Here is a listing. Write it out again without a single difference.

__Records for this exercise__.
· · · ·

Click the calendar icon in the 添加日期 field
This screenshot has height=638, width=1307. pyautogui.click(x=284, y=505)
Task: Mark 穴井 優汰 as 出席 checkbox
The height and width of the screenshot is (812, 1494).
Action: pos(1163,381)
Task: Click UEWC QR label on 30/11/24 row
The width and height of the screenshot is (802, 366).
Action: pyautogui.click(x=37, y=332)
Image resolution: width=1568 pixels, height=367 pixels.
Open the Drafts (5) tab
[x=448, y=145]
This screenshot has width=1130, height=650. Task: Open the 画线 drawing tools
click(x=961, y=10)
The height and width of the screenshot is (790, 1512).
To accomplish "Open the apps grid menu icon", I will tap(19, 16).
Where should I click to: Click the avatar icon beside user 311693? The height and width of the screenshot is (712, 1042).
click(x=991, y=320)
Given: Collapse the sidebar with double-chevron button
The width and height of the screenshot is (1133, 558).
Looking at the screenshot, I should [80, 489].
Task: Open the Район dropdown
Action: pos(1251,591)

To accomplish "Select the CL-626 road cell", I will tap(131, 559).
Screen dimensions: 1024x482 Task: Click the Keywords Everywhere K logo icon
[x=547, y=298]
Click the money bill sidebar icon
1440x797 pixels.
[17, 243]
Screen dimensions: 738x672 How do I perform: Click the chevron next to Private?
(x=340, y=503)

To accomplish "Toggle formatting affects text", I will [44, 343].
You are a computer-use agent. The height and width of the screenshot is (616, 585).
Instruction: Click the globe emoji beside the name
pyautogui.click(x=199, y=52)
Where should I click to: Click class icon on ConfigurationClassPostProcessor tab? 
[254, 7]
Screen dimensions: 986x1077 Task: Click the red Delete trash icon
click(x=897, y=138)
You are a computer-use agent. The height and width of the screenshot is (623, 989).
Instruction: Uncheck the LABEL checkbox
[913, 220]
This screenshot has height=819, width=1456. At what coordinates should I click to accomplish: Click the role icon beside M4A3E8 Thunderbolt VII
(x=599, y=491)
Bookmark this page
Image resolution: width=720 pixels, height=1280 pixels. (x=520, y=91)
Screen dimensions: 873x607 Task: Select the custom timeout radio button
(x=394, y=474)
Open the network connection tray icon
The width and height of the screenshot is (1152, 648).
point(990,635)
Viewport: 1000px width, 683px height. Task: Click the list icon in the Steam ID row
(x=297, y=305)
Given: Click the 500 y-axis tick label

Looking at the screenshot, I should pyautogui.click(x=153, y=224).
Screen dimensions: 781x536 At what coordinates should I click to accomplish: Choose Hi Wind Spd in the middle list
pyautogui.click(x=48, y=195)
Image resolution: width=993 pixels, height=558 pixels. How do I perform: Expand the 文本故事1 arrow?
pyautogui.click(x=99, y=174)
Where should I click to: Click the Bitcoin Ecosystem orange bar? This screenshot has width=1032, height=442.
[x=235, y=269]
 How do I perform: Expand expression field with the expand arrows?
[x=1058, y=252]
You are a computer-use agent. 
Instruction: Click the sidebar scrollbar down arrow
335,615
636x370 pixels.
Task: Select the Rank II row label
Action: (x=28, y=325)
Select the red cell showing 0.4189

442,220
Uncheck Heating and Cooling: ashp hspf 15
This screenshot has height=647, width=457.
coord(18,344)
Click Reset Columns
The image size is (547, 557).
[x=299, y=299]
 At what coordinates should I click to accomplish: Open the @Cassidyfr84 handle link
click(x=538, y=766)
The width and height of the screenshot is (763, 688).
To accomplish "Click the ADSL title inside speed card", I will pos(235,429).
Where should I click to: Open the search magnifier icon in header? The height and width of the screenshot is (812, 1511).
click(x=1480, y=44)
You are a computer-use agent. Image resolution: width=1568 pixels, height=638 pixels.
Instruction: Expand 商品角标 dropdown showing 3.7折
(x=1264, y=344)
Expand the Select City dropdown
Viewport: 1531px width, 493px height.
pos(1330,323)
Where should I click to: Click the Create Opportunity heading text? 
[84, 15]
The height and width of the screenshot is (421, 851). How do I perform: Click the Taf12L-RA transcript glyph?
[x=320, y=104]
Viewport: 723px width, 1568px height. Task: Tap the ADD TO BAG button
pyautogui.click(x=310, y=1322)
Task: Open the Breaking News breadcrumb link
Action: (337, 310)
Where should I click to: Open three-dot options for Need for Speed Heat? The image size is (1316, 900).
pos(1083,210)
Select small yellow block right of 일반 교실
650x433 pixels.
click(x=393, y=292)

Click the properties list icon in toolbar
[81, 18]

· · · ·

__Written response__.
Click the calendar icon in the 添加日期 field
This screenshot has height=638, width=1307. pyautogui.click(x=284, y=505)
Task: Mark 穴井 優汰 as 出席 checkbox
The height and width of the screenshot is (812, 1494).
Action: pos(1163,381)
Task: Click UEWC QR label on 30/11/24 row
The width and height of the screenshot is (802, 366).
Action: pyautogui.click(x=37, y=332)
Image resolution: width=1568 pixels, height=367 pixels.
Open the Drafts (5) tab
[x=448, y=145]
This screenshot has width=1130, height=650. Task: Open the 画线 drawing tools
click(x=961, y=10)
The height and width of the screenshot is (790, 1512).
To accomplish "Open the apps grid menu icon", I will tap(19, 16).
Where should I click to: Click the avatar icon beside user 311693? The height and width of the screenshot is (712, 1042).
click(x=991, y=320)
Given: Collapse the sidebar with double-chevron button
The width and height of the screenshot is (1133, 558).
Looking at the screenshot, I should [80, 489].
Task: Open the Район dropdown
Action: pos(1251,591)

To accomplish "Select the CL-626 road cell", I will tap(131, 559).
Screen dimensions: 1024x482 Task: Click the Keywords Everywhere K logo icon
[x=547, y=298]
Click the money bill sidebar icon
1440x797 pixels.
[17, 243]
Screen dimensions: 738x672 How do I perform: Click the chevron next to Private?
(x=340, y=503)

To accomplish "Toggle formatting affects text", I will [44, 343].
You are a computer-use agent. The height and width of the screenshot is (616, 585).
Instruction: Click the globe emoji beside the name
pyautogui.click(x=199, y=52)
Where should I click to: Click class icon on ConfigurationClassPostProcessor tab? 
[254, 7]
Screen dimensions: 986x1077 Task: Click the red Delete trash icon
click(x=897, y=138)
You are a computer-use agent. The height and width of the screenshot is (623, 989).
Instruction: Uncheck the LABEL checkbox
[913, 220]
This screenshot has height=819, width=1456. At what coordinates should I click to accomplish: Click the role icon beside M4A3E8 Thunderbolt VII
(x=599, y=491)
Bookmark this page
Image resolution: width=720 pixels, height=1280 pixels. (x=520, y=91)
Screen dimensions: 873x607 Task: Select the custom timeout radio button
(x=394, y=474)
Open the network connection tray icon
The width and height of the screenshot is (1152, 648).
point(990,635)
Viewport: 1000px width, 683px height. Task: Click the list icon in the Steam ID row
(x=297, y=305)
Given: Click the 500 y-axis tick label

Looking at the screenshot, I should pyautogui.click(x=153, y=224).
Screen dimensions: 781x536 At what coordinates should I click to accomplish: Choose Hi Wind Spd in the middle list
pyautogui.click(x=48, y=195)
Image resolution: width=993 pixels, height=558 pixels. How do I perform: Expand the 文本故事1 arrow?
pyautogui.click(x=99, y=174)
Where should I click to: Click the Bitcoin Ecosystem orange bar? This screenshot has width=1032, height=442.
[x=235, y=269]
 How do I perform: Expand expression field with the expand arrows?
[x=1058, y=252]
You are a computer-use agent. 
Instruction: Click the sidebar scrollbar down arrow
335,615
636x370 pixels.
Task: Select the Rank II row label
Action: (x=28, y=325)
Select the red cell showing 0.4189

442,220
Uncheck Heating and Cooling: ashp hspf 15
This screenshot has height=647, width=457.
coord(18,344)
Click Reset Columns
The image size is (547, 557).
[x=299, y=299]
 At what coordinates should I click to accomplish: Open the @Cassidyfr84 handle link
click(x=538, y=766)
The width and height of the screenshot is (763, 688).
To accomplish "Click the ADSL title inside speed card", I will pos(235,429).
Where should I click to: Open the search magnifier icon in header? The height and width of the screenshot is (812, 1511).
click(x=1480, y=44)
You are a computer-use agent. Image resolution: width=1568 pixels, height=638 pixels.
Instruction: Expand 商品角标 dropdown showing 3.7折
(x=1264, y=344)
Expand the Select City dropdown
Viewport: 1531px width, 493px height.
pos(1330,323)
Where should I click to: Click the Create Opportunity heading text? 
[84, 15]
The height and width of the screenshot is (421, 851). How do I perform: Click the Taf12L-RA transcript glyph?
[x=320, y=104]
Viewport: 723px width, 1568px height. Task: Tap the ADD TO BAG button
pyautogui.click(x=310, y=1322)
Task: Open the Breaking News breadcrumb link
Action: (337, 310)
Where should I click to: Open three-dot options for Need for Speed Heat? The image size is (1316, 900).
pos(1083,210)
Select small yellow block right of 일반 교실
650x433 pixels.
click(x=393, y=292)

Click the properties list icon in toolbar
[81, 18]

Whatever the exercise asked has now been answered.